>> The hawk maintained that the imminent abundance of bandwidth ... >> The accountant countered that the turnpike and corridor effects ..
  Hi Frank ... I've been hiding out in Win2k internals and writing business plans.  
  I am having major deja vu here.  This sounds like the same conversation that held the mike at the 1974 Fall Joint Computer Conference ... only the nouns plugged into the dynamic at that time were about the desirability of more powerful programming languages.
  "More Power!  More power in the language will solve everything" ... same-same with bandwidth now ... then, we were fixated on the ability to express abstractions coherently ... now, we are fixated on the ability to move data around coherently.
  The meeting divided into two camps, around the mike, the More is Better camp and the Less is Beautiful camp.  The more guys liked PL1-like ideas ... the less guys liked C.
  Neither of these two arguments makes any sense without a "context of expectation" ... the act of "wanting" ... or having a goal ... itself defines a horizon of the possible beyond which one cannot look without invalidating that short-term goal.
  I commented then that no matter how much "concept power" designers built into new languages, programmers would conceive of programs that lay beyond the power of the language to express coherently.
  Today, the same is true.  No matter how much bandwidth we have to play with, we will design systems that demand more.
  It's all about cycles of expectation.
  And whenever this structure appears, it means there is some underlying truth that's being ignored.
  I believe the underlying truth here is that the current economic model of the web is not aligned with the eventual technical model.
  This thought has immensely powerful implications ... and I believe it to be a compelling investment concept for long-termers like me.
  1.  The technical model of the web must necessarily evolve toward a generalized system which automatically positions pages optimally, managing servers and links just as a PC operating system manages PC resources.
  2.  The concept of "ownership" will change radically.  Currently we think "this is my server", "this is my rack", "this is my wire", "I sell you the use of these".  This socio-economic gestalt is doomed by the realities of inevitable progress toward a truly intelligent web.
  3.  The concept of "innovation" will change radically.
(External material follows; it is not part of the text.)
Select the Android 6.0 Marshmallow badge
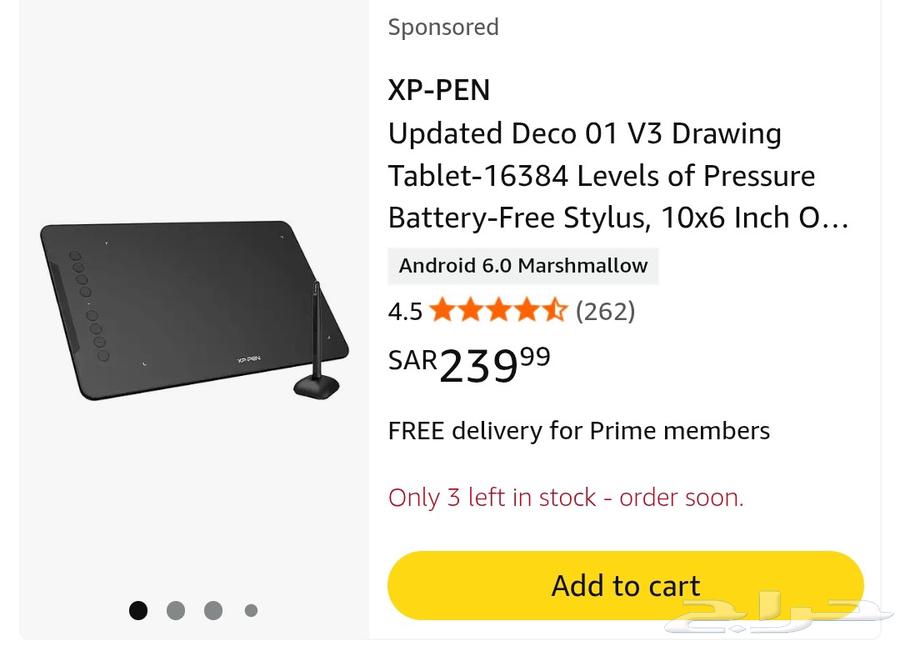The height and width of the screenshot is (646, 900). pos(523,266)
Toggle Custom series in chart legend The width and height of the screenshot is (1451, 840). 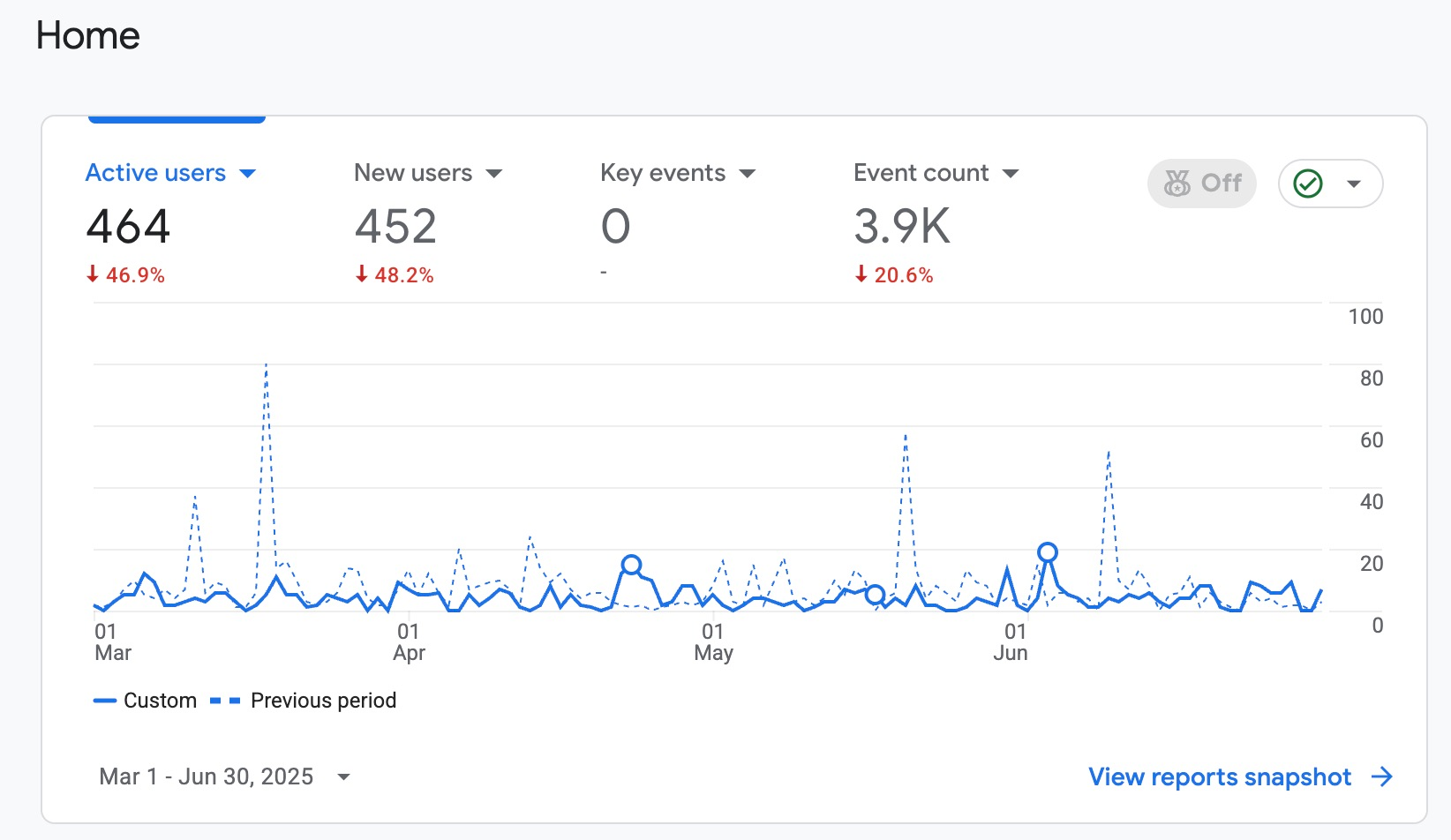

Years ago, we internals programmers made money by innovating new enhancements to "operating systems" ... we wrote cool TSRs, applets that did this or that ... add-ons for an incompletely envisioned environment.  Now this market is nearly dead ... Microsoft has "envisioned" itself into a position which subtends all such efforts ... if anything you invent is useful, it will become part of Windows.
  Similarly, when the web is "completely envisioned", then all these petty differences in web infrastructure technology will become moot ... the surviving methodologies will be incorporated into the larger paradigm and the innovation process itself is transformed in the process ... becoming more standardized and less diverse and more locally efficent.
  4.  Some companies are more likely to prosper in this transition than others.  Some companies have Microsoft-like traits such as a willingness to beg/steal/borrow external ideas, flexibility is self-description, the ability to morph their structure, etc, etc.  These are more likely survivors than companies whose "identity" depends on a specific technology.
  5.  The facts of the transition are more knowable that the relative details of competing technologies.  Remember the competing desktops systems of the early 80's ... the competing languages ... the competing bus systems?  Who could really predict one would win over another?  Many surprises occured.  One could, however, predict how the underlying trends would move toward a conclusion ... amd who was attitudinally positioned to survive.